Ein Klischee, das der Wahrheit nicht weniger entsprechen könnte. In jedem Fall ist eine Person mit einer dissoziativen Persönlichkeitsstörung ein Opfer. Die Krankheit kann ausschließlich im Kindesalter bis etwa 10/11 Jahre entstehen und das nur aufgrund der Auswirkungen von extrem traumatischen Erfahrungen und anhaltender Misshandlung. Jede Person mit einer solchen psychischen Krankheit hat als Kind unglaubliches Leid erlitten, damit das Gehirn zu derart drastischen Maßnahmen greifen musste wie eine erzwungene Amnesie zwischen Teilen des Gehirns, die sich dann als unterschiedliche Persönlichkeiten ausdrücken, um irgendwie mit dem Erlebten umgehen zu können.
Entsprechend der einseitigen und gefährlichen Darstellungen der Krankheit in den Medien ist sie bereits überaus stigmatisiert. Dass dieses Buch sie als unheimlich bezeichnet und auf den altbekannten sadistischen und unfassbar gewalttätigen Serienmörder zurückgreift, ist nur ein Art, auf die es diese Serie der Ausgrenzung fortführt.
Weiter äußert Akko als gute Persönlichkeit sofort einen Todeswunsch, sobald das Geheimnis über seine Krankheit ans Licht kommt. Ich kann mir nicht vorstellen, wie schwierig es sein muss damit zu leben, mehrere Persönlichkeiten in sich vereinen zu müssen und gleichzeitig das erfahrene Trauma aufzuarbeiten. Suizid ist daher unter Menschen mit dissoziativer Persönlichkeitsstörung deutlich häufiger als in der breiten Bevölkerung, was mit Sicherheit mit dieser Belastung zu tun hat. Aber sollte es angesichts dessen in der Darstellung der Krankheit nicht eher darum gehen, aufzuzeigen, dass ein gutes Leben trotzdem möglich ist?
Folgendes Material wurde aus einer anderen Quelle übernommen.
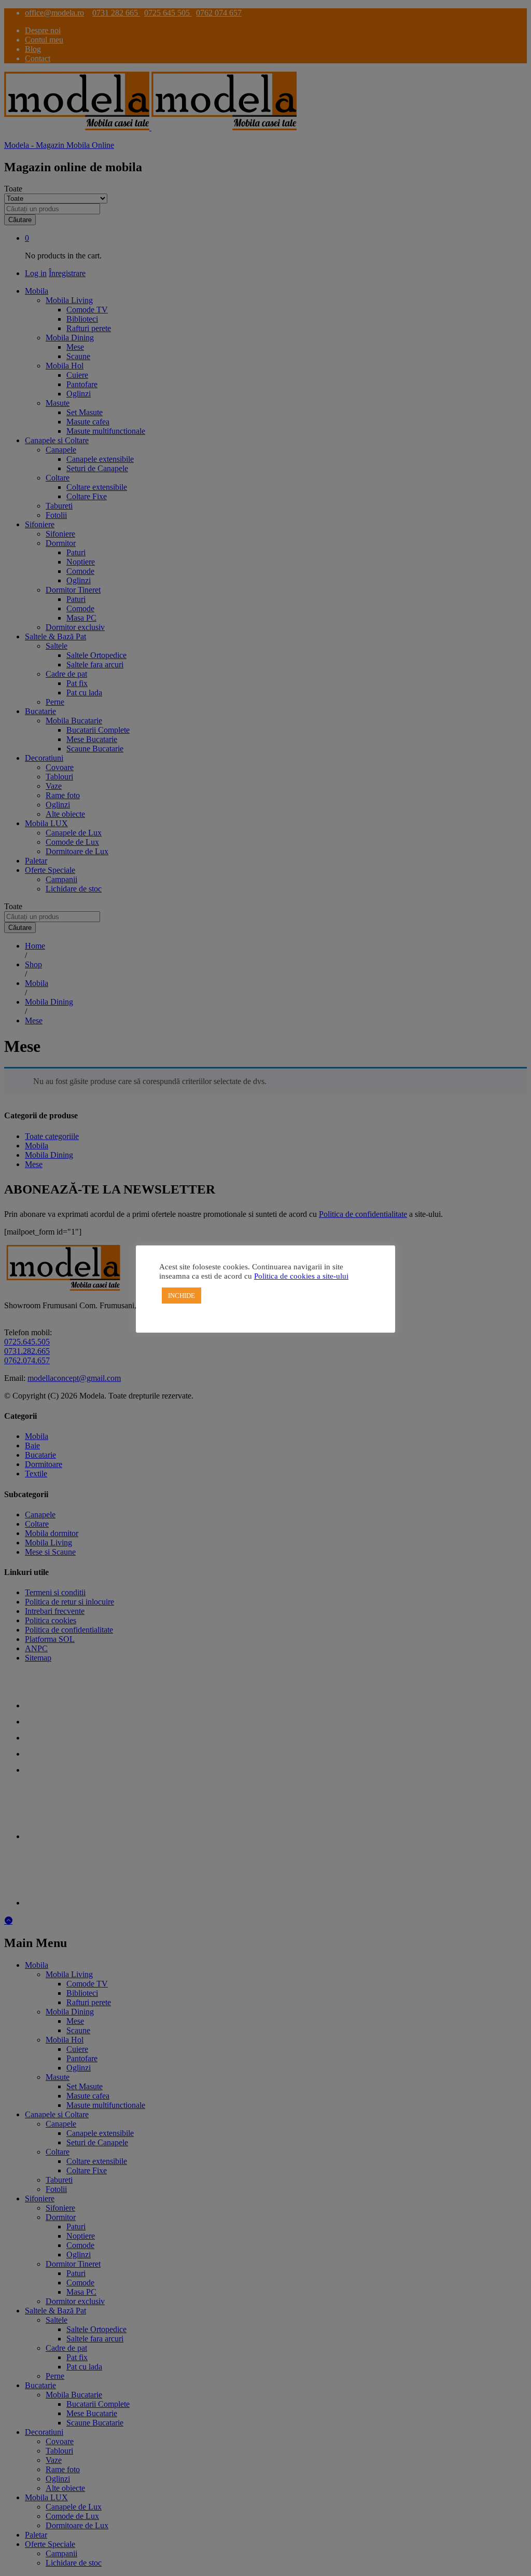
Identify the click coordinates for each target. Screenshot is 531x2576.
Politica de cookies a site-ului (301, 1276)
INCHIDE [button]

Dass es nicht unmöglich ist, eine gute Kommunikation zwischen allen Persönlichkeiten herzustellen, das Leben um die Krankheit herum zu organisieren, geliebt zu werden und die traumatischen Lebenserfahrungen aufzuarbeiten? Es geht nicht darum, so zu tun, als wäre das einfach. Das ist es sicher nicht. Aber ist es nicht letztlich die viel stärkere Nachricht, auf Menschen zu hören, die es geschafft haben und denen, die noch damit kämpfen, Hoffnung zu geben anstatt sie als Mörder darzustellen, deren beste Option der Tod ist?
Die Implikationen des Gnadentods von Akko/Jack muss ich vor dem Hintergrund, denke ich, nicht weiter ausführen.
So eine billige Wendung hätte das Buch wirklich nicht nötig gehabt, ganz abgesehen von dem Schaden, den eine solche Darstellung anrichtet.
Für alle, die sich ernsthaft damit auseinandersetzen wollen, wie sich eine dissoziative Persönlichkeitsstörung wirklich äußert und wie man als Betroffene/r damit lebt, empfehle ich DisassociaDID auf YouTube.